Getting a Grip on Gout

By Abhijeet S. Danve, MBBS, MD

Gout has quickly become a problem of global proportion. The disease, a debilitating form of inflammatory arthritis, has doubled in prevalence over recent decades. More than 41 million people in the world now live with gout. 

That would be one thing if most people had their gout under control. But they don’t. Approximately 70% of patients continue to experience frequent flares. That’s seven in 10 people who regularly suffer severe joint pain that disrupts family time, distracts them from work and distances them from friends. Untreated gout can also cause irreversible joint damage. Despite the availability of low-cost, well-tolerated medications, just 27% of patients start taking one to lower their uric acid within a year of the onset of gout. 
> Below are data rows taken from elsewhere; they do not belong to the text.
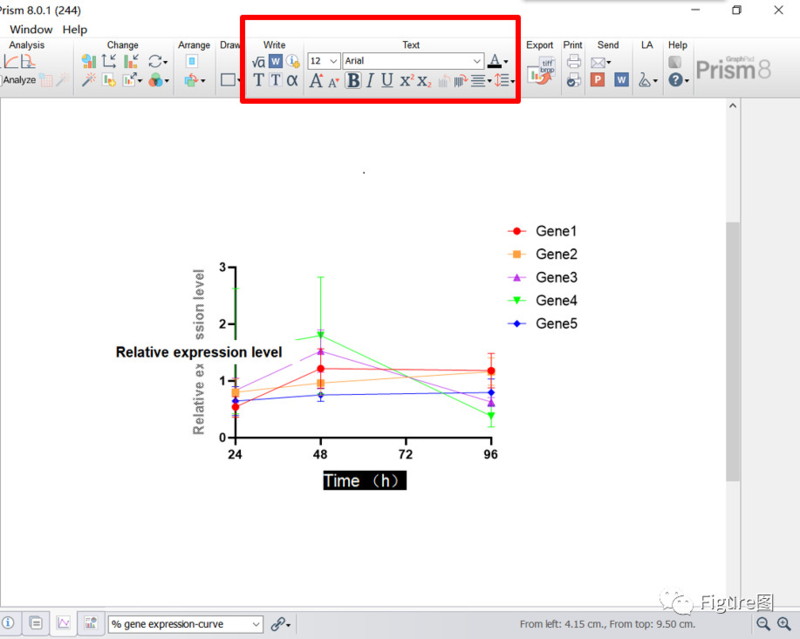Image resolution: width=800 pixels, height=639 pixels.
Task: Insert Greek character alpha symbol
Action: [x=292, y=80]
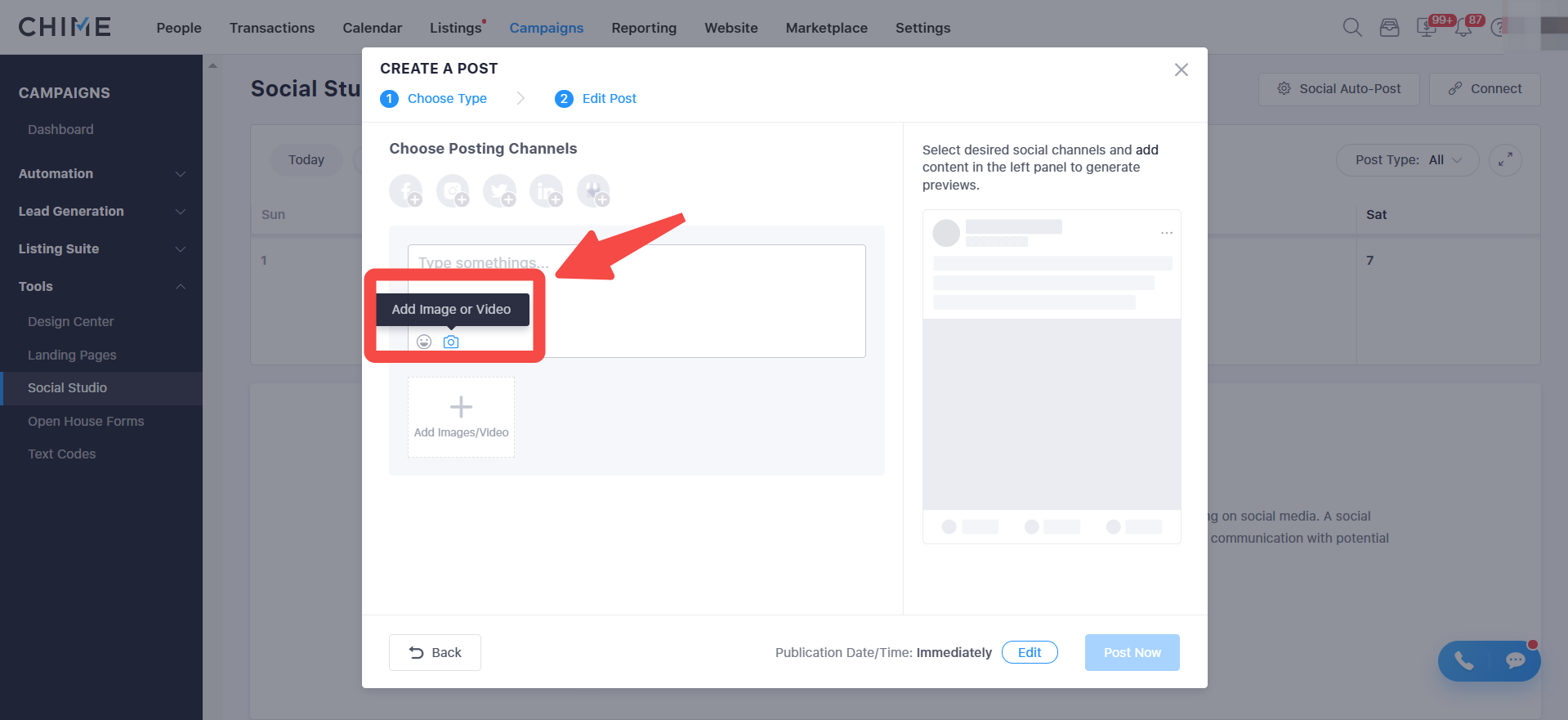Open the search magnifier in header

[x=1352, y=28]
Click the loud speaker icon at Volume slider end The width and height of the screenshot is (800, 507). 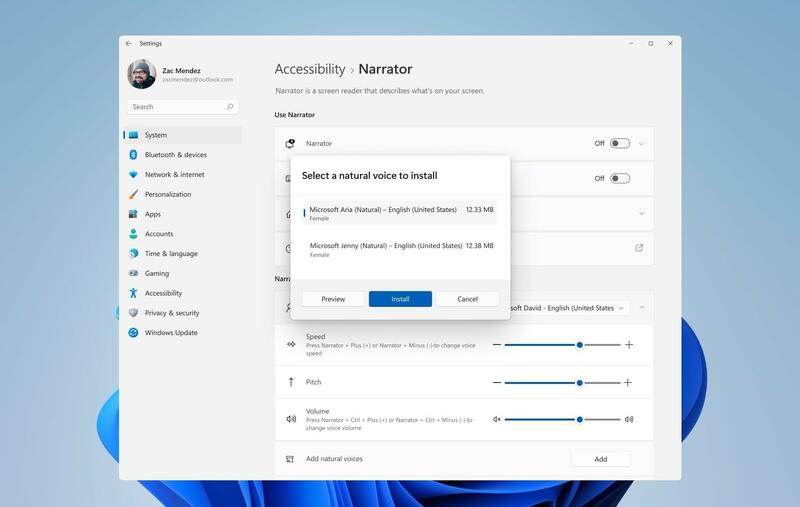pyautogui.click(x=629, y=419)
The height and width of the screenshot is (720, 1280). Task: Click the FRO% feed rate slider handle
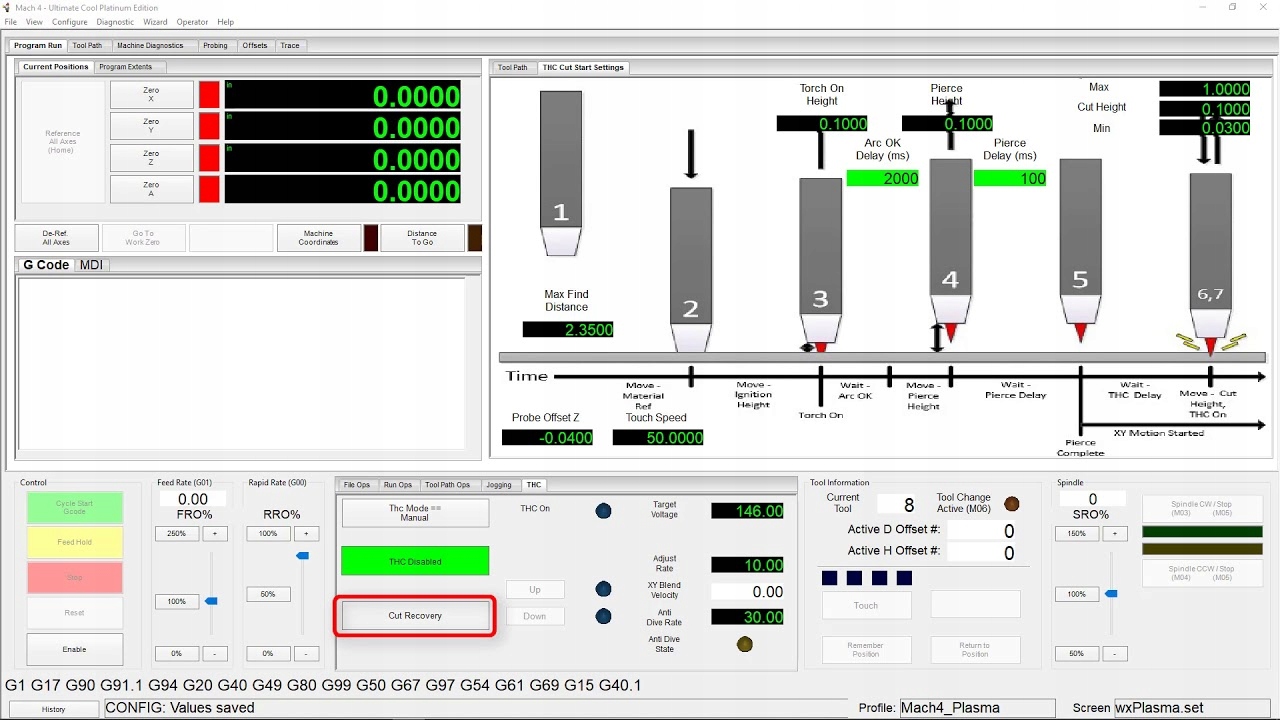pyautogui.click(x=211, y=601)
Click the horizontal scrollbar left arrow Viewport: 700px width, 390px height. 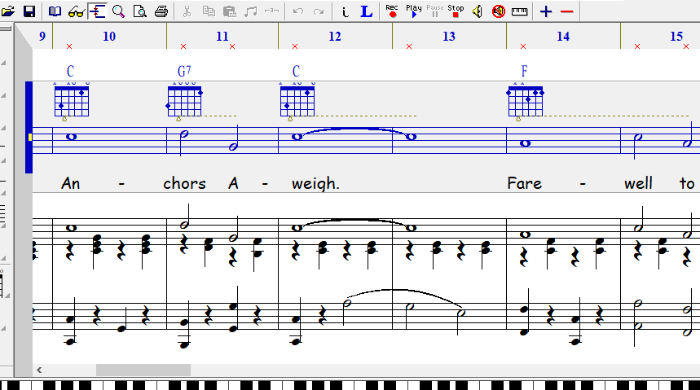(39, 369)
As a physician, I am committed to turning the tide on gout. I urge fellow health care providers to join me by considering four simple steps:

  1. Talk with your patients. Simple, right? Whether in primary care or a specialty area, providers can help by talking to patients who have gout comorbidities and explain to them about the interplay between their conditions. Common gout comorbidities include hypertension, chronic kidney disease, obesity and cardiovascular disease. Providers can help by working with patients to manage these conditions. 
  1. Help destigmatize gout. Patients with gout suffer quietly due to stigma attached to the diagnosis, particularly with regards to diet and lifestyle factors. Despite having a severe disease, patients often trivialize and downplay the symptoms to avoid shame and embarrassment, leading to under diagnosis and under treatment of gout. Perhaps they’ve been teased by family or colleagues. They need us, as medical professionals, to provide compassionate care, help them feel comfortable and give them the tools to manage their illness. Gout cannot be solely managed even with the harshest dietary restrictions and most patients eventually require urate lowering therapy, so we should avoid patient blaming.
  1. Thoroughly explain treatments. Even when I’m most crunched for time, I try to resist quickly writing a prescription. It’s true, most patients will need at least one medication to manage their gout long term. But it makes a difference when I take the time to walk through the treatments’ different uses and side effects. Nothing will prompt a patient to quit taking a medication faster than an unexpected side effect. A well-informed patient is more likely to adhere the medications and avoid medication errors.
  1. Stay in touch. Having a patient start a treatment plan is just the first step to successful management. Long-term adherence is the goal. I try to enlist the other members of the care team to check in on patients. A registered nurse or pharmacist can be trained to monitor labs and adjust medication dosage for gout patients, as they do for patients taking blood thinners that need routine monitoring. Using technology such as online portal messages or pre-scheduled emails can help too. Regular contact can keep patients on the right track – and out of urgent care or the emergency room.  

Gout is one of the few rheumatic conditions that can be “fixed.” Doing so will significantly decrease the burden of the disease, improving millions of lives. While researchers are working on developing even better treatments, it’s on health care providers to make sure we’re helping patients the best way we can. 

We have a great opportunity to turn the tide on underdiagnosed and undertreated gout.

Abhijeet S. Danve, MBBS, MD, is assistant professor of medicine (rheumatology) at Yale School of Medicine and a member of the Alliance for Gout Awareness.